人前で独り言を言ったり常同運動をしたりすることは稀です。
一見自閉症にみえない自閉症といっても良いでしょう。
教育や援助の方法で大切なことは「三つ組」の障害をもっているかどうかです。
アスペルガー症候群と自閉症、そしてそのどちらの特徴も持っている場合も合わせて「三つ組」の障害があれば自閉症スペクトラムと総称することをウィングは提唱しています。
アスペルガー症候群でも自閉症でも「三つ組」の障害があれば、教育や援助の方法は共通しているのです。
アスペルガー症候群の子どもでは注意の集中や配分に問題があることがあります。
配分に問題があると、あることをしている時に声をかけても気がつかなかったりします。
ゲームに集中しているときに声をかけても振り向かないことは一般の子どもでもよくありますが、
アスペルガー症候群の子どもではそれが極端な形で色々な場で生じがちです。
私たちは、何かに集中している時でも非常ベルの音には気がつきます。
何かに集中していても、何%かの注意は他に向けられているわけで、そうでないと危なくて都会では生活できないでしょう。
アスペルガー症候群の子どもはそういった注意の配分が苦手で、あることに集中すると別のことには気がつかない傾向があります。
あることをしていて別のことに注意を移行することも苦手なことがあります。
前にやっていたことをいつまでも頭の中で考えていて新しいことがお留守になってしまうのです。
計画をたてること 自分で物事を計画して、複数のことがらを連続して実行していくことが苦手なことが多いのです。
ある程度周囲がプランを立ててあげないと、一人で複数のことを連続して実行していくことは難しいようです。
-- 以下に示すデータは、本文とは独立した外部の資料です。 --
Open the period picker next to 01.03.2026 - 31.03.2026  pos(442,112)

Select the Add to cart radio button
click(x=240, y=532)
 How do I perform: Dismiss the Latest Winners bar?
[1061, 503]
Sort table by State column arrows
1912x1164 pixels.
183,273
よく子どもの自主性を尊重する教育と言って、何もこちらで準備しなくて子どもの自由にさせるやり方が一部で推奨されていますが、このやり方はアスペルガー症候群の子どもには合いません。
★アスペルガー症候群の子どもとの接し方
援助の基本方針はまずアスペルガー症候群を理解するということです。
アスペルガー症候群の子どもは社会性、コミュニケーション、想像力の3領域に障害があります。
困った、不適切な行動、風変わりな行動をとったとしても、「わざとやっている」とか「ふざけている」とかとらないで下さい。
そのような行動の多くはアスペルガー症候群特有のハンディキャップのために生じているのです。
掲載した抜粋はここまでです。